(Records in a dataset)
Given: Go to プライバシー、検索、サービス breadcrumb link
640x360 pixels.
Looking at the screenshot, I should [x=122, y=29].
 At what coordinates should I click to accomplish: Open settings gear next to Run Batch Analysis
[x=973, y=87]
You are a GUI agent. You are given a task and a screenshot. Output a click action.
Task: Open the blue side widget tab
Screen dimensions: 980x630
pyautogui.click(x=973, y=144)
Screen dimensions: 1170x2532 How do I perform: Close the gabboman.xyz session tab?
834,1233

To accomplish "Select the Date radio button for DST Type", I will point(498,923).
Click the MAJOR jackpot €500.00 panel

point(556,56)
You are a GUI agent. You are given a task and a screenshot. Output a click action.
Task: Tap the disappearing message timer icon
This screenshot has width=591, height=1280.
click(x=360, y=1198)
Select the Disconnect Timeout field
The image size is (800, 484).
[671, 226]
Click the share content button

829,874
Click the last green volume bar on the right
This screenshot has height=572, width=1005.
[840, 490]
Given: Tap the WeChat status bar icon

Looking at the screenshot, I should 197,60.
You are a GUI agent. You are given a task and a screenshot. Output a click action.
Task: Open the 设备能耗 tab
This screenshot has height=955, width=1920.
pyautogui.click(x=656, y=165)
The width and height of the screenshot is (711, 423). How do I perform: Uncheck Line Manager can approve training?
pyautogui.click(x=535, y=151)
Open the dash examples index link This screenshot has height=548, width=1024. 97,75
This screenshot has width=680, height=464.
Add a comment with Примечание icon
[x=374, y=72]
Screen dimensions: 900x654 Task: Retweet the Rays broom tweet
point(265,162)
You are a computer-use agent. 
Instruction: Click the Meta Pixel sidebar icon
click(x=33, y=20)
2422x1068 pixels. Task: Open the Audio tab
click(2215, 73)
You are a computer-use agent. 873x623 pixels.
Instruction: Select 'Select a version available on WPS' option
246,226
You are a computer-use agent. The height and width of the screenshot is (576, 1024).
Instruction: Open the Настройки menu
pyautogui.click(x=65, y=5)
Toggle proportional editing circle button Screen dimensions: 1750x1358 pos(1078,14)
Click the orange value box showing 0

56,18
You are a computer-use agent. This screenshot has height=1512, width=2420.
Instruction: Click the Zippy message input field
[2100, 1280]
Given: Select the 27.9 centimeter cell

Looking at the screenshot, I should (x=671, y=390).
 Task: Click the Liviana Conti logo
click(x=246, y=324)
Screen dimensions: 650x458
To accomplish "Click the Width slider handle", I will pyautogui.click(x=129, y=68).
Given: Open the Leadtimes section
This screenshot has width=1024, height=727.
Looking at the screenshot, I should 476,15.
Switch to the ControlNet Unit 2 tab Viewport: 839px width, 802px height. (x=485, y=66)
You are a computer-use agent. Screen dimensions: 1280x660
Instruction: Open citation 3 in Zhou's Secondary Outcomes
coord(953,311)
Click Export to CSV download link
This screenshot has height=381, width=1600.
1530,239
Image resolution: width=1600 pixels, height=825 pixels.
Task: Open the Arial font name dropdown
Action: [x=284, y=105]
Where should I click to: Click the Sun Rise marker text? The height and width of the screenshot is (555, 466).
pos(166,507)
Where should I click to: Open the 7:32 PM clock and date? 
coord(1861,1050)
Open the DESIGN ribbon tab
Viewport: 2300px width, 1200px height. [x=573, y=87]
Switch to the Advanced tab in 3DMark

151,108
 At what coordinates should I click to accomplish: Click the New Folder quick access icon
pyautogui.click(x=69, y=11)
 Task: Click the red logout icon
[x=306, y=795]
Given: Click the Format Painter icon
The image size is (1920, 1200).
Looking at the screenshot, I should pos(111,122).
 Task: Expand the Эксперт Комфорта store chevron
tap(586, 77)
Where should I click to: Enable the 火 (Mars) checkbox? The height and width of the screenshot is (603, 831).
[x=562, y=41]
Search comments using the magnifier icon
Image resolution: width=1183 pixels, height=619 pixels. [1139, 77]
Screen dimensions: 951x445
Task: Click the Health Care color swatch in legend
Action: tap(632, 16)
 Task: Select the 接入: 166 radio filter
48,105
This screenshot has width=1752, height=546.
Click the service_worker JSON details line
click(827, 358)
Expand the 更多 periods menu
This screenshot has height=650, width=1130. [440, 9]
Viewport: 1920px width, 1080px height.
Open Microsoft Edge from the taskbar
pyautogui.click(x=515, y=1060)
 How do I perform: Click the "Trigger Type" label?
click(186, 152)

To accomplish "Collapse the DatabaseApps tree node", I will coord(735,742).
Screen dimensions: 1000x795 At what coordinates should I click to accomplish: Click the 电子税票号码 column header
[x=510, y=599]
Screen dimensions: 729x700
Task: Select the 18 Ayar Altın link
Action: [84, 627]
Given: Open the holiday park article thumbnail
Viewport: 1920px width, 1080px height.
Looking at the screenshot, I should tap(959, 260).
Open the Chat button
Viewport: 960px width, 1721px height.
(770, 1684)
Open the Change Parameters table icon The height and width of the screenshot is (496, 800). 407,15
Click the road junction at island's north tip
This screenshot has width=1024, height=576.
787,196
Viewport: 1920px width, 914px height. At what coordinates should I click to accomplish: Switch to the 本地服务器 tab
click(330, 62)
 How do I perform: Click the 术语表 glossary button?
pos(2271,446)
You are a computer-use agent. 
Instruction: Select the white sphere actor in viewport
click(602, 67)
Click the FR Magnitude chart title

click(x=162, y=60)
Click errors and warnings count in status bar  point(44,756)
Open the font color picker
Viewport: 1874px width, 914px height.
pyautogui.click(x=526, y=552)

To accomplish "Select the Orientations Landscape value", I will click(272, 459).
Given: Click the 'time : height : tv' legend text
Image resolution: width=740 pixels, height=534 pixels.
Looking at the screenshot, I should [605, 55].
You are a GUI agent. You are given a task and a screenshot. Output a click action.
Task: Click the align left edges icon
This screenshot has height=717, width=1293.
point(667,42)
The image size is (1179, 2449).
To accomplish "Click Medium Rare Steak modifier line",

== THE EXERCISE ==
Rewrite all the records above, putting "interface agent" wherever "GUI agent" appears and changing nothing else.

== TASK OUTPUT ==
Given: Go to プライバシー、検索、サービス breadcrumb link
640x360 pixels.
Looking at the screenshot, I should [x=122, y=29].
 At what coordinates should I click to accomplish: Open settings gear next to Run Batch Analysis
[x=973, y=87]
You are a interface agent. You are given a task and a screenshot. Output a click action.
Task: Open the blue side widget tab
Screen dimensions: 980x630
pyautogui.click(x=973, y=144)
Screen dimensions: 1170x2532 How do I perform: Close the gabboman.xyz session tab?
834,1233

To accomplish "Select the Date radio button for DST Type", I will point(498,923).
Click the MAJOR jackpot €500.00 panel

point(556,56)
You are a interface agent. You are given a task and a screenshot. Output a click action.
Task: Tap the disappearing message timer icon
This screenshot has width=591, height=1280.
click(x=360, y=1198)
Select the Disconnect Timeout field
The image size is (800, 484).
[671, 226]
Click the share content button

829,874
Click the last green volume bar on the right
This screenshot has height=572, width=1005.
[840, 490]
Given: Tap the WeChat status bar icon

Looking at the screenshot, I should 197,60.
You are a interface agent. You are given a task and a screenshot. Output a click action.
Task: Open the 设备能耗 tab
This screenshot has height=955, width=1920.
pyautogui.click(x=656, y=165)
The width and height of the screenshot is (711, 423). How do I perform: Uncheck Line Manager can approve training?
pyautogui.click(x=535, y=151)
Open the dash examples index link This screenshot has height=548, width=1024. 97,75
This screenshot has width=680, height=464.
Add a comment with Примечание icon
[x=374, y=72]
Screen dimensions: 900x654 Task: Retweet the Rays broom tweet
point(265,162)
You are a computer-use agent. 
Instruction: Click the Meta Pixel sidebar icon
click(x=33, y=20)
2422x1068 pixels. Task: Open the Audio tab
click(2215, 73)
You are a computer-use agent. 873x623 pixels.
Instruction: Select 'Select a version available on WPS' option
246,226
You are a computer-use agent. The height and width of the screenshot is (576, 1024).
Instruction: Open the Настройки menu
pyautogui.click(x=65, y=5)
Toggle proportional editing circle button Screen dimensions: 1750x1358 pos(1078,14)
Click the orange value box showing 0

56,18
You are a computer-use agent. This screenshot has height=1512, width=2420.
Instruction: Click the Zippy message input field
[2100, 1280]
Given: Select the 27.9 centimeter cell

Looking at the screenshot, I should (x=671, y=390).
 Task: Click the Liviana Conti logo
click(x=246, y=324)
Screen dimensions: 650x458
To accomplish "Click the Width slider handle", I will pyautogui.click(x=129, y=68).
Given: Open the Leadtimes section
This screenshot has width=1024, height=727.
Looking at the screenshot, I should 476,15.
Switch to the ControlNet Unit 2 tab Viewport: 839px width, 802px height. (x=485, y=66)
You are a computer-use agent. Screen dimensions: 1280x660
Instruction: Open citation 3 in Zhou's Secondary Outcomes
coord(953,311)
Click Export to CSV download link
This screenshot has height=381, width=1600.
1530,239
Image resolution: width=1600 pixels, height=825 pixels.
Task: Open the Arial font name dropdown
Action: [x=284, y=105]
Where should I click to: Click the Sun Rise marker text? The height and width of the screenshot is (555, 466).
pos(166,507)
Where should I click to: Open the 7:32 PM clock and date? 
coord(1861,1050)
Open the DESIGN ribbon tab
Viewport: 2300px width, 1200px height. [x=573, y=87]
Switch to the Advanced tab in 3DMark

151,108
 At what coordinates should I click to accomplish: Click the New Folder quick access icon
pyautogui.click(x=69, y=11)
 Task: Click the red logout icon
[x=306, y=795]
Given: Click the Format Painter icon
The image size is (1920, 1200).
Looking at the screenshot, I should pos(111,122).
 Task: Expand the Эксперт Комфорта store chevron
tap(586, 77)
Where should I click to: Enable the 火 (Mars) checkbox? The height and width of the screenshot is (603, 831).
[x=562, y=41]
Search comments using the magnifier icon
Image resolution: width=1183 pixels, height=619 pixels. [1139, 77]
Screen dimensions: 951x445
Task: Click the Health Care color swatch in legend
Action: tap(632, 16)
 Task: Select the 接入: 166 radio filter
48,105
This screenshot has width=1752, height=546.
Click the service_worker JSON details line
click(827, 358)
Expand the 更多 periods menu
This screenshot has height=650, width=1130. [440, 9]
Viewport: 1920px width, 1080px height.
Open Microsoft Edge from the taskbar
pyautogui.click(x=515, y=1060)
 How do I perform: Click the "Trigger Type" label?
click(186, 152)

To accomplish "Collapse the DatabaseApps tree node", I will coord(735,742).
Screen dimensions: 1000x795 At what coordinates should I click to accomplish: Click the 电子税票号码 column header
[x=510, y=599]
Screen dimensions: 729x700
Task: Select the 18 Ayar Altın link
Action: [84, 627]
Given: Open the holiday park article thumbnail
Viewport: 1920px width, 1080px height.
Looking at the screenshot, I should tap(959, 260).
Open the Chat button
Viewport: 960px width, 1721px height.
(770, 1684)
Open the Change Parameters table icon The height and width of the screenshot is (496, 800). 407,15
Click the road junction at island's north tip
This screenshot has width=1024, height=576.
787,196
Viewport: 1920px width, 914px height. At what coordinates should I click to accomplish: Switch to the 本地服务器 tab
click(330, 62)
 How do I perform: Click the 术语表 glossary button?
pos(2271,446)
You are a computer-use agent. 
Instruction: Select the white sphere actor in viewport
click(602, 67)
Click the FR Magnitude chart title

click(x=162, y=60)
Click errors and warnings count in status bar  point(44,756)
Open the font color picker
Viewport: 1874px width, 914px height.
pyautogui.click(x=526, y=552)

To accomplish "Select the Orientations Landscape value", I will click(272, 459).
Given: Click the 'time : height : tv' legend text
Image resolution: width=740 pixels, height=534 pixels.
Looking at the screenshot, I should [605, 55].
You are a interface agent. You are given a task and a screenshot. Output a click action.
Task: Click the align left edges icon
This screenshot has height=717, width=1293.
point(667,42)
The image size is (1179, 2449).
To accomplish "Click Medium Rare Steak modifier line",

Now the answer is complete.